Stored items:

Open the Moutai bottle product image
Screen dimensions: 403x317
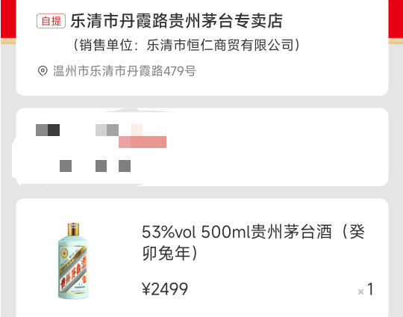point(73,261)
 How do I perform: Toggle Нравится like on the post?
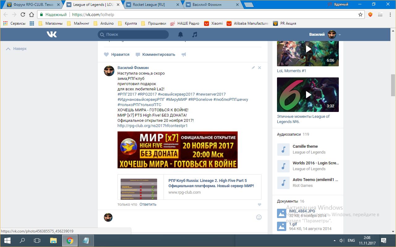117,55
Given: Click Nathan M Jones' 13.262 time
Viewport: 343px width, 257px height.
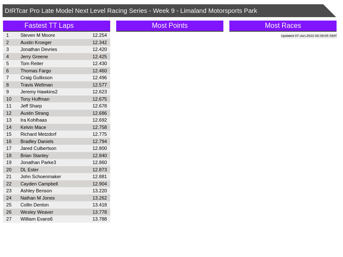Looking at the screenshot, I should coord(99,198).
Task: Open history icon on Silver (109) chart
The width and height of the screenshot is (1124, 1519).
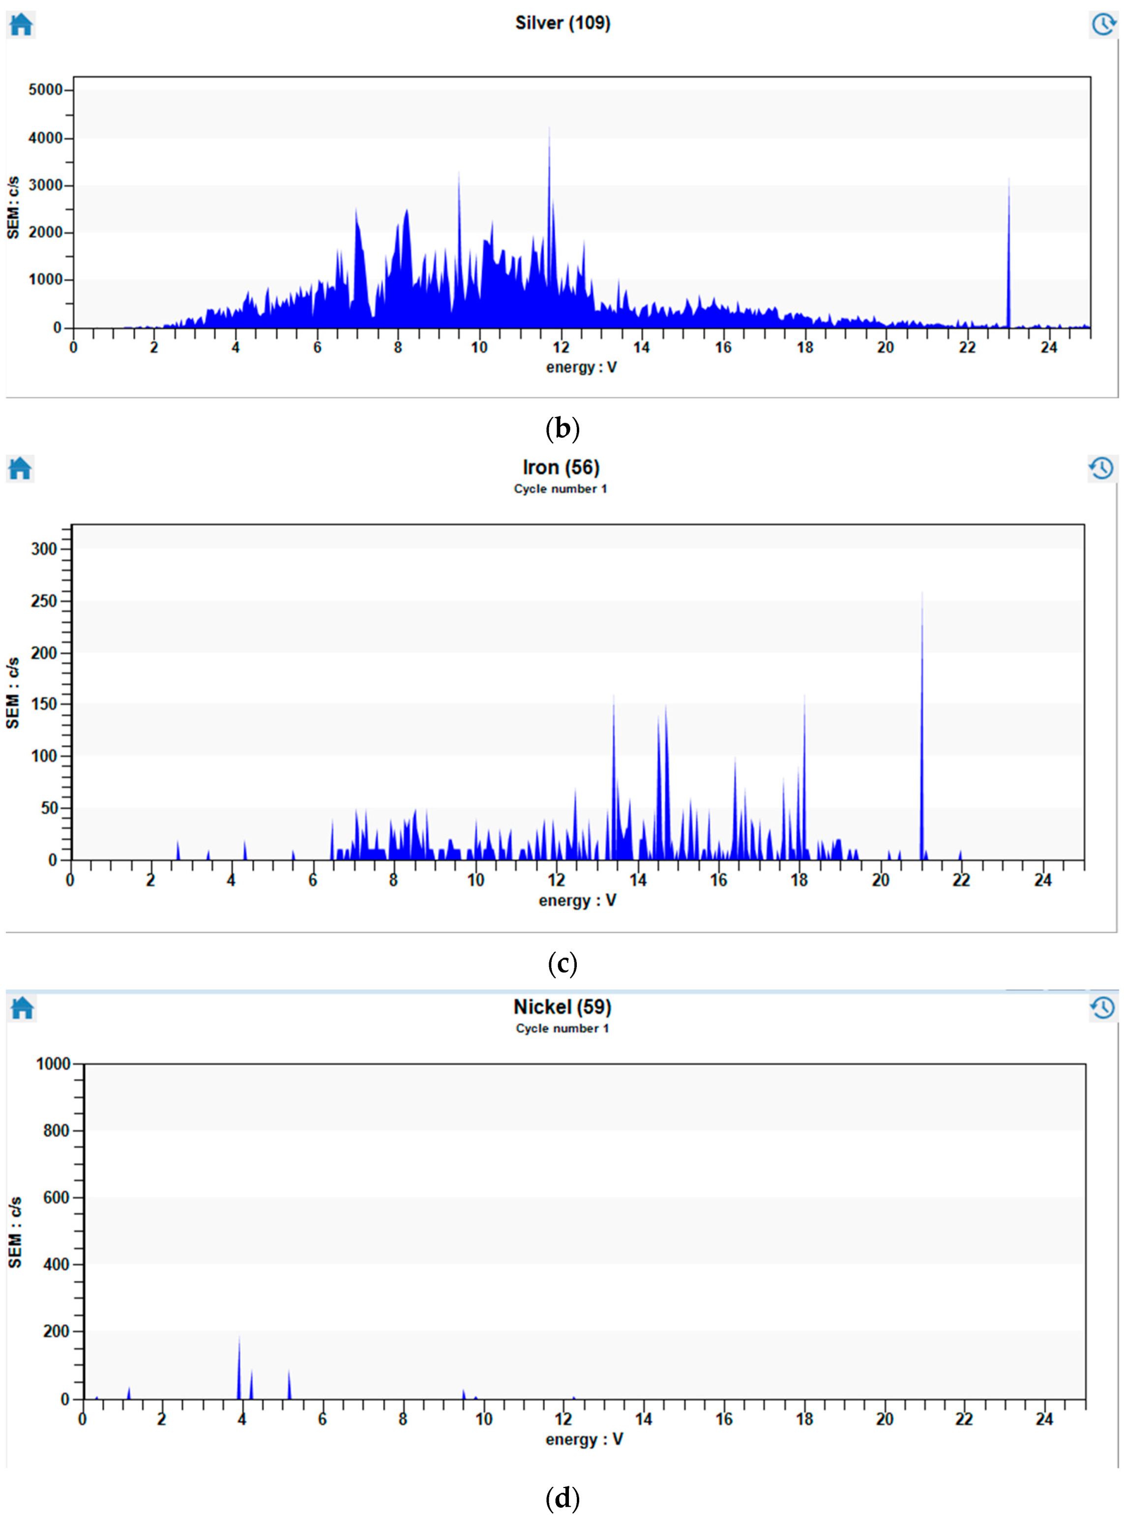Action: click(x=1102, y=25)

---

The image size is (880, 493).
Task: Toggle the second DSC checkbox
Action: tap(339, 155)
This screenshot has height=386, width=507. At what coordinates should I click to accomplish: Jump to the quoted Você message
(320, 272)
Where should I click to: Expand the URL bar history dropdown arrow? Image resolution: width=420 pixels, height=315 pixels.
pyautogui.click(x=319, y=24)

*Task objective*
Please give the number of lines in the data above where the word "Open" appears, and nothing besides.

*Answer to the problem*
2